DATA RECORDS:
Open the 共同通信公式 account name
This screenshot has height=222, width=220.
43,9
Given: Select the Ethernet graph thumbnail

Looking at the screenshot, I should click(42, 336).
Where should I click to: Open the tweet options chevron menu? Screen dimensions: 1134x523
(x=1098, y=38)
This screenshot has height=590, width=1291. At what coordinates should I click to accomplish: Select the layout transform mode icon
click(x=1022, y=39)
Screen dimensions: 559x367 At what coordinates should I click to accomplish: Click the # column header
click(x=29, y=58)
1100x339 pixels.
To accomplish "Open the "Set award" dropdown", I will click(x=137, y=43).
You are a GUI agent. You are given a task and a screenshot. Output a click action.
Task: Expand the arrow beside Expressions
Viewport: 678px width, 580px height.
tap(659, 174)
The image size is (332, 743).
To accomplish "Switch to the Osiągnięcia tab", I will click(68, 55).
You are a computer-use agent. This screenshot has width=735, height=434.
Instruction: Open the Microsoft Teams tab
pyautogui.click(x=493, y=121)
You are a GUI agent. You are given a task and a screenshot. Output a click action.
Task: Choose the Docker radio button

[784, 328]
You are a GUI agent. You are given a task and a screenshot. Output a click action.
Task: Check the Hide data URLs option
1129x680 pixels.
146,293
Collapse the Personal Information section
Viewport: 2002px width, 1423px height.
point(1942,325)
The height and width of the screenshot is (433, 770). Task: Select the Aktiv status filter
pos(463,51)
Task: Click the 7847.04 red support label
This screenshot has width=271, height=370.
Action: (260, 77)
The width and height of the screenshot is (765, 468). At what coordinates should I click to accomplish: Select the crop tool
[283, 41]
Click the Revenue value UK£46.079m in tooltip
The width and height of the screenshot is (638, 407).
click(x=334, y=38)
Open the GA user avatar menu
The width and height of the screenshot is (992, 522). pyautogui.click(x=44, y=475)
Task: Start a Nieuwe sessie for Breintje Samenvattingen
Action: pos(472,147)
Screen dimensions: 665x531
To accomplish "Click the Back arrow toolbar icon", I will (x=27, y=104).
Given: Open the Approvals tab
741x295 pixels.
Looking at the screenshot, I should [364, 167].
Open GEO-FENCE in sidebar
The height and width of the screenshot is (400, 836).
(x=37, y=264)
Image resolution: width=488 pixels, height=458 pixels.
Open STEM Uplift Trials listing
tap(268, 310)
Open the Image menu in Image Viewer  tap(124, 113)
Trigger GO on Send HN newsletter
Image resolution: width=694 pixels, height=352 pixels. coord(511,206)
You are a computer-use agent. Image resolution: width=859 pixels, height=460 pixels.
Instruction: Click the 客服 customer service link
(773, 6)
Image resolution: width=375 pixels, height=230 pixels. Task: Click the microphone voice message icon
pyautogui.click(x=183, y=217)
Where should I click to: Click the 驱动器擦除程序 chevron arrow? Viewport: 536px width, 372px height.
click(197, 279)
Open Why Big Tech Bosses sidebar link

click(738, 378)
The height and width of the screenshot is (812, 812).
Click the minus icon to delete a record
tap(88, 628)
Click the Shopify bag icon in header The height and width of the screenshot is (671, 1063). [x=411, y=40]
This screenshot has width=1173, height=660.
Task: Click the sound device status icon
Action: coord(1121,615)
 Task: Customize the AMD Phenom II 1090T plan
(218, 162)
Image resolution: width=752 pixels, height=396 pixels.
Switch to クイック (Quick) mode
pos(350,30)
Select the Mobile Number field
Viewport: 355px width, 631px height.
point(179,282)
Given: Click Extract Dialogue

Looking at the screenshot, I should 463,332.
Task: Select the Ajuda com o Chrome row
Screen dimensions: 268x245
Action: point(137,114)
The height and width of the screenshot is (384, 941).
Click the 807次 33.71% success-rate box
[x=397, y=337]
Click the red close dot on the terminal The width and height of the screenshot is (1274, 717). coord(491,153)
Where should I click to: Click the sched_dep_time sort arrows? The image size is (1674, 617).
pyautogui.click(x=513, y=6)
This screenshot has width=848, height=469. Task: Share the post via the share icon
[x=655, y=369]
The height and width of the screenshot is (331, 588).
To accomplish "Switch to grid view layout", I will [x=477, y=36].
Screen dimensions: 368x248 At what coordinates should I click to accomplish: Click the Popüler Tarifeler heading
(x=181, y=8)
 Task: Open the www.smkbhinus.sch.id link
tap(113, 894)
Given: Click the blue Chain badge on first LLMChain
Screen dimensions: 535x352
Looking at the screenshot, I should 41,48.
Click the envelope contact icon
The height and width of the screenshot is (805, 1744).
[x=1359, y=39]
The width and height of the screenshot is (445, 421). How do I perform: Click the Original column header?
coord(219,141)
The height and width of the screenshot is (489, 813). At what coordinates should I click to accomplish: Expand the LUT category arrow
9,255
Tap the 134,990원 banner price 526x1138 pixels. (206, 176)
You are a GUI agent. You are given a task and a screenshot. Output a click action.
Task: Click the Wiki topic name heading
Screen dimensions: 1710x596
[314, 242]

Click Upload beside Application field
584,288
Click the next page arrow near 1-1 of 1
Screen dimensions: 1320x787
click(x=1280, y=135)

WRITTEN TASK: Rewrite all of the rows above, replacing "Screen dimensions" with "Screenshot size" and leaving everything else unchanged.

EXERCISE ANSWER:
Open the 共同通信公式 account name
This screenshot has height=222, width=220.
43,9
Given: Select the Ethernet graph thumbnail

Looking at the screenshot, I should click(42, 336).
Where should I click to: Open the tweet options chevron menu? Screenshot size: 1134x523
(x=1098, y=38)
This screenshot has height=590, width=1291. At what coordinates should I click to accomplish: Select the layout transform mode icon
click(x=1022, y=39)
Screenshot size: 559x367 At what coordinates should I click to accomplish: Click the # column header
click(x=29, y=58)
1100x339 pixels.
To accomplish "Open the "Set award" dropdown", I will click(x=137, y=43).
You are a GUI agent. You are given a task and a screenshot. Output a click action.
Task: Expand the arrow beside Expressions
Viewport: 678px width, 580px height.
tap(659, 174)
The image size is (332, 743).
To accomplish "Switch to the Osiągnięcia tab", I will click(68, 55).
You are a computer-use agent. This screenshot has width=735, height=434.
Instruction: Open the Microsoft Teams tab
pyautogui.click(x=493, y=121)
You are a GUI agent. You are given a task and a screenshot. Output a click action.
Task: Choose the Docker radio button

[784, 328]
You are a GUI agent. You are given a task and a screenshot. Output a click action.
Task: Check the Hide data URLs option
1129x680 pixels.
146,293
Collapse the Personal Information section
Viewport: 2002px width, 1423px height.
point(1942,325)
The height and width of the screenshot is (433, 770). Task: Select the Aktiv status filter
pos(463,51)
Task: Click the 7847.04 red support label
This screenshot has width=271, height=370.
Action: (260, 77)
The width and height of the screenshot is (765, 468). At what coordinates should I click to accomplish: Select the crop tool
[283, 41]
Click the Revenue value UK£46.079m in tooltip
The width and height of the screenshot is (638, 407).
click(x=334, y=38)
Open the GA user avatar menu
The width and height of the screenshot is (992, 522). pyautogui.click(x=44, y=475)
Task: Start a Nieuwe sessie for Breintje Samenvattingen
Action: pos(472,147)
Screenshot size: 665x531
To accomplish "Click the Back arrow toolbar icon", I will (x=27, y=104).
Given: Open the Approvals tab
741x295 pixels.
Looking at the screenshot, I should [364, 167].
Open GEO-FENCE in sidebar
The height and width of the screenshot is (400, 836).
(x=37, y=264)
Image resolution: width=488 pixels, height=458 pixels.
Open STEM Uplift Trials listing
tap(268, 310)
Open the Image menu in Image Viewer  tap(124, 113)
Trigger GO on Send HN newsletter
Image resolution: width=694 pixels, height=352 pixels. coord(511,206)
You are a computer-use agent. Image resolution: width=859 pixels, height=460 pixels.
Instruction: Click the 客服 customer service link
(773, 6)
Image resolution: width=375 pixels, height=230 pixels. Task: Click the microphone voice message icon
pyautogui.click(x=183, y=217)
Where should I click to: Click the 驱动器擦除程序 chevron arrow? Viewport: 536px width, 372px height.
click(197, 279)
Open Why Big Tech Bosses sidebar link

click(738, 378)
The height and width of the screenshot is (812, 812).
Click the minus icon to delete a record
tap(88, 628)
Click the Shopify bag icon in header The height and width of the screenshot is (671, 1063). [x=411, y=40]
This screenshot has width=1173, height=660.
Task: Click the sound device status icon
Action: coord(1121,615)
 Task: Customize the AMD Phenom II 1090T plan
(218, 162)
Image resolution: width=752 pixels, height=396 pixels.
Switch to クイック (Quick) mode
pos(350,30)
Select the Mobile Number field
Viewport: 355px width, 631px height.
point(179,282)
Given: Click Extract Dialogue

Looking at the screenshot, I should 463,332.
Task: Select the Ajuda com o Chrome row
Screenshot size: 268x245
Action: point(137,114)
The height and width of the screenshot is (384, 941).
Click the 807次 33.71% success-rate box
[x=397, y=337]
Click the red close dot on the terminal The width and height of the screenshot is (1274, 717). coord(491,153)
Where should I click to: Click the sched_dep_time sort arrows? The image size is (1674, 617).
pyautogui.click(x=513, y=6)
This screenshot has width=848, height=469. Task: Share the post via the share icon
[x=655, y=369]
The height and width of the screenshot is (331, 588).
To accomplish "Switch to grid view layout", I will [x=477, y=36].
Screenshot size: 368x248 At what coordinates should I click to accomplish: Click the Popüler Tarifeler heading
(x=181, y=8)
 Task: Open the www.smkbhinus.sch.id link
tap(113, 894)
Given: Click the blue Chain badge on first LLMChain
Screenshot size: 535x352
Looking at the screenshot, I should 41,48.
Click the envelope contact icon
The height and width of the screenshot is (805, 1744).
[x=1359, y=39]
The width and height of the screenshot is (445, 421). How do I perform: Click the Original column header?
coord(219,141)
The height and width of the screenshot is (489, 813). At what coordinates should I click to accomplish: Expand the LUT category arrow
9,255
Tap the 134,990원 banner price 526x1138 pixels. (206, 176)
You are a GUI agent. You are given a task and a screenshot. Output a click action.
Task: Click the Wiki topic name heading
Screenshot size: 1710x596
[314, 242]

Click Upload beside Application field
584,288
Click the next page arrow near 1-1 of 1
Screenshot size: 1320x787
click(x=1280, y=135)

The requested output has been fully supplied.